Further to the humiliation of Professor Nutt by the neocon New Labour government of the UK for giving it proper scientific advice as he had been appointed to do, it turns out that similar politicization of science has been going on under the neocon Bush administration. Policymakers within the federal government were trying to suppress objective scientific evidence, to distort scientific findings, and to put people in positions, notably in environment and public health, where they could promote a political and ideological agenda.
Objective science should not be subverted to serve political or ideological goals.
Science is being misused—through efforts to suppress or distort scientific findings, through the appointment of scientists and researchers who meet certain political and ideological rather than professional criteria, through funding politically self serving scientific studies, and through the intimidation of scientists. Newspapers, congressional hearings, and reports from respected scientific organizations such as the National Academy of Sciences and the Union of Concerned Scientists, have expressed concern. Politics is undermining the integrity of the scientific method.
The Union of Concerned Scientists (UCS) conducted an investigation into the politicization of science within the government. It found a systematic effort to suppress and distort scientific findings to promote political ends. For example, the Centers for Disease Control (CDC) replaced a web site fact sheet containing information on proper condom use, the efficacy of different types of condoms, and a study showing that condom education does not lead to an increase in sexual activity, with information on condom failure and the value of abstinence. Also, information suggesting a link between breast cancer and abortion was posted on the National Cancer Institute’s web site against the objection of CDC staff who denounced such information as long refuted and unsubstantiated.

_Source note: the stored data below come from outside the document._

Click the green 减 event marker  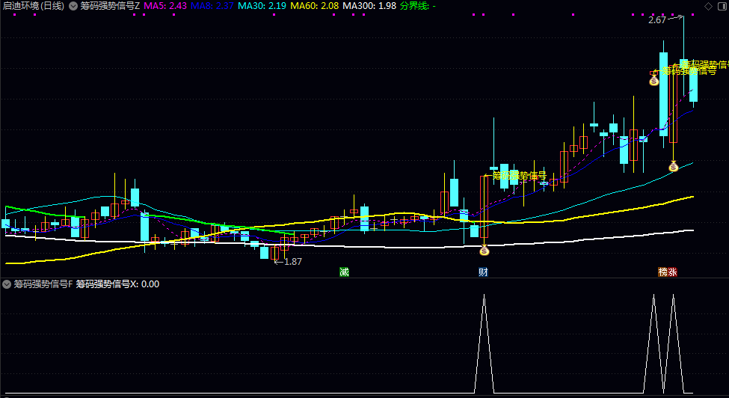(x=344, y=272)
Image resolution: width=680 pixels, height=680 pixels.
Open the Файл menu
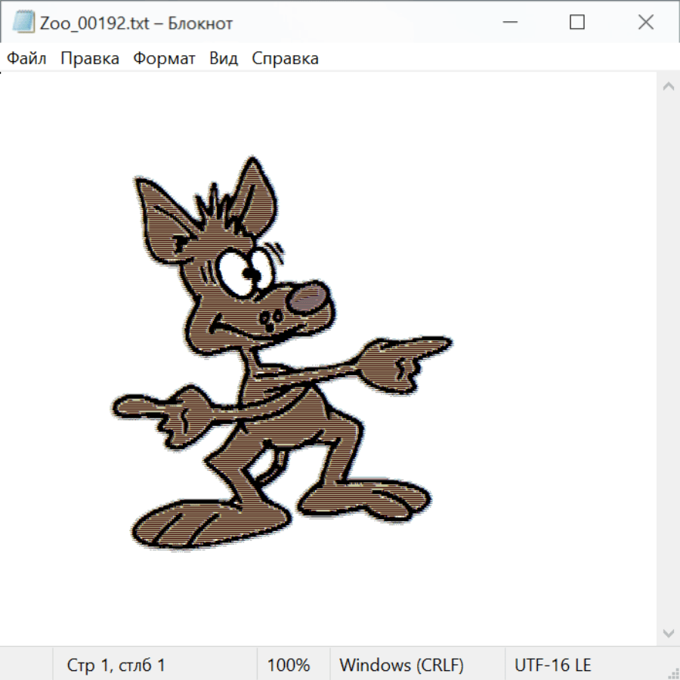tap(27, 59)
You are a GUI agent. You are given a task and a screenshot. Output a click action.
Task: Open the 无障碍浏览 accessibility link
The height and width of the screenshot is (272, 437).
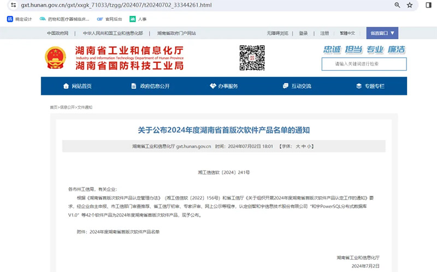(x=277, y=33)
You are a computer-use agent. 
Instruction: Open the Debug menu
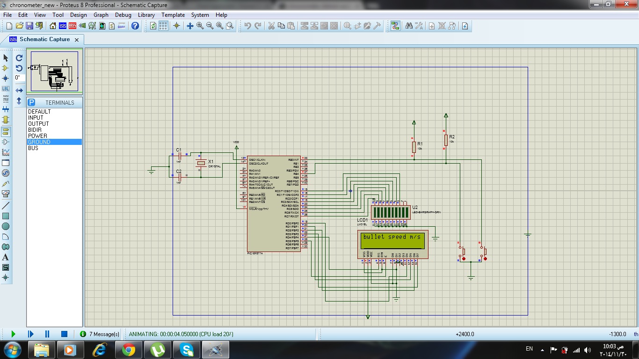click(x=123, y=15)
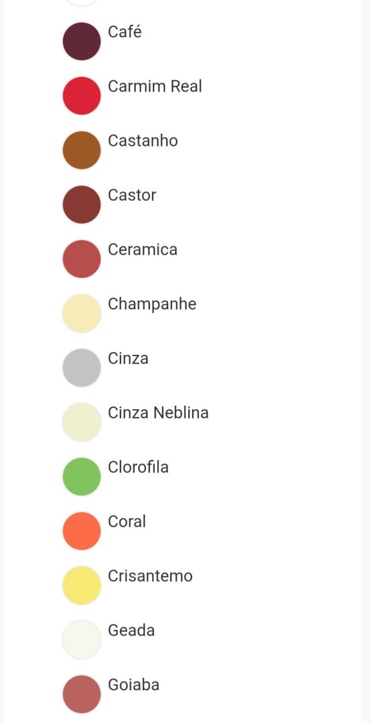371x723 pixels.
Task: Pick the Champanhe pale yellow swatch
Action: pos(82,313)
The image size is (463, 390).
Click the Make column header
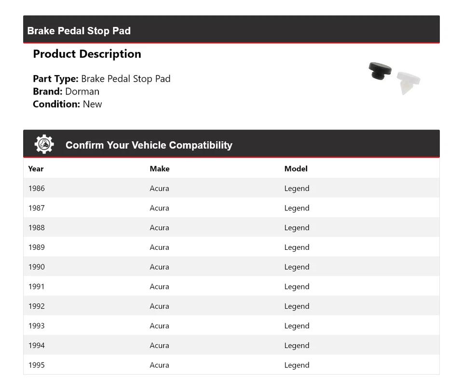tap(160, 169)
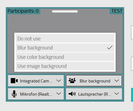The image size is (133, 111).
Task: Open the Mikrofon device chevron arrow
Action: coord(59,94)
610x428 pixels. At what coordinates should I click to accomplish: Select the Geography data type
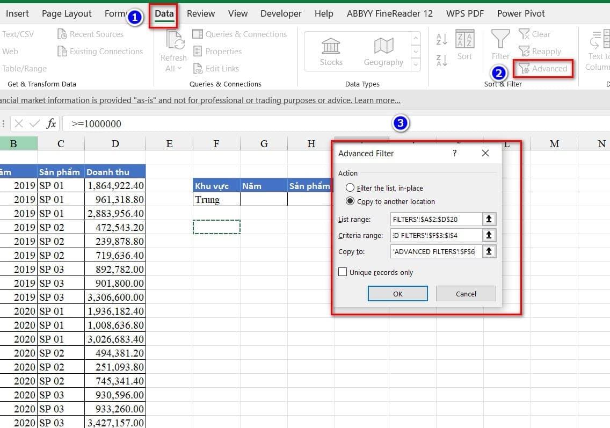point(383,52)
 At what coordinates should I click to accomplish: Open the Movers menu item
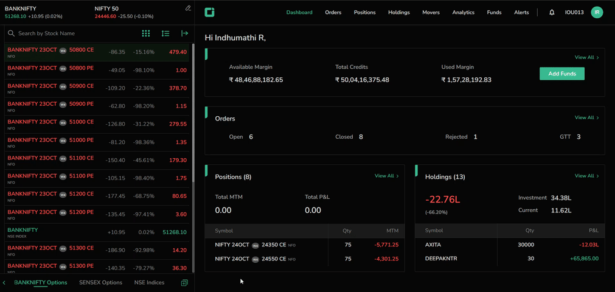tap(431, 12)
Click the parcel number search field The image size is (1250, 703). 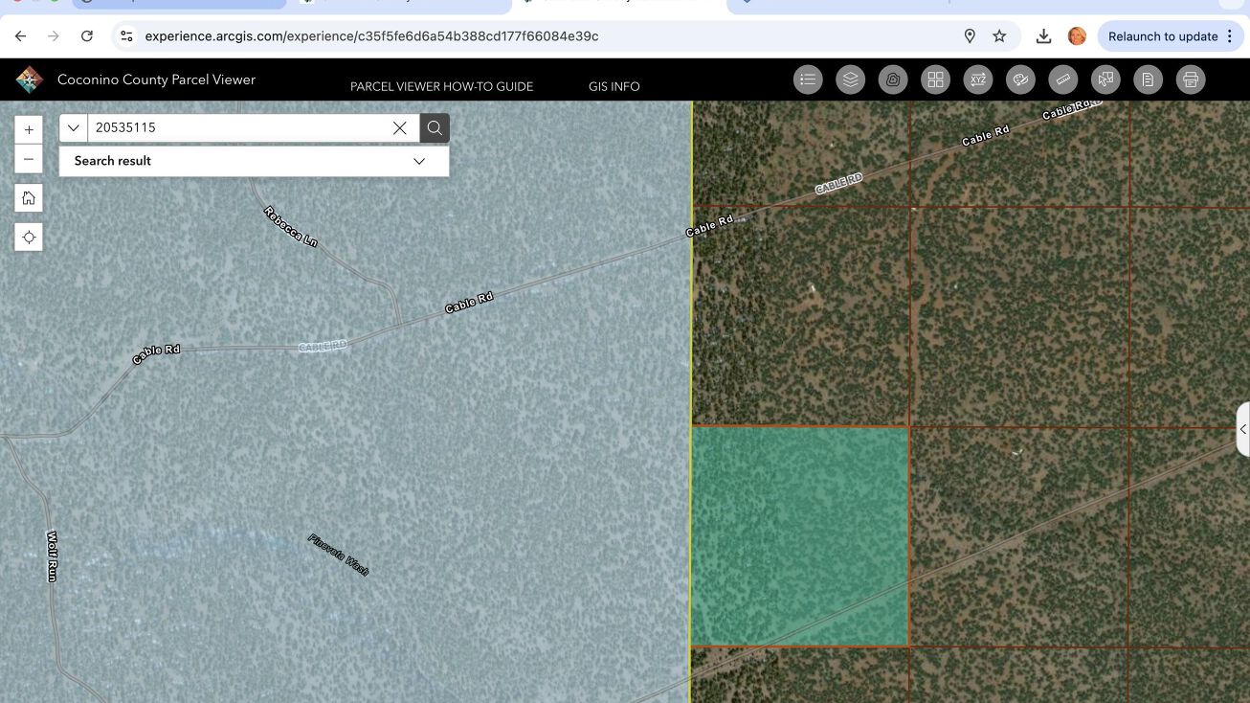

The same report indicates that the Bush administration delayed for nine months an EPA report (eventually leaked) that indicated that 8 percent of women between the ages of 16 and 49 have blood mercury levels that could lead to reduced IQ and motor skills in their children. When new rules of mercury emissions were finally released by the EPA, at least 12 paragraphs were included, sometimes verbatim, not from scientific sources but from a legal document prepared by industry lawyers.
Reports commissioned by Henry Waxman documented many distortions of science by the executive, on a par with the suppression of Professor Nutt by the UK government, such as the widespread incorporation of erroneous, politicized information in federally funded “abstinence only” curricula. Some of these misrepresentations include inaccurate statistics about contraception, a false linkage between abortions and breast cancer, the labeling of a 43 day old fetus as a “thinking person” and the notion that “sweat and tears” can transmit HIV.
There is also growing use of political criteria for scientific appointees. Applicants have been asked about their political affiliations rather than their professional credentials. The National Academy of Sciences, National Academy of Engineering and the Institute of Medicine released a report entitled “Ensuring the Best Presidential and Federal Advisory Committee Science and Technology Appointments”. Among their recommendations was that “it is no more appropriate to ask Science and Technology experts to provide irrelevant information—such as voting record, political party affiliation or position on particular policies —than to ask them other personal and immaterial information, such as hair color or weight”.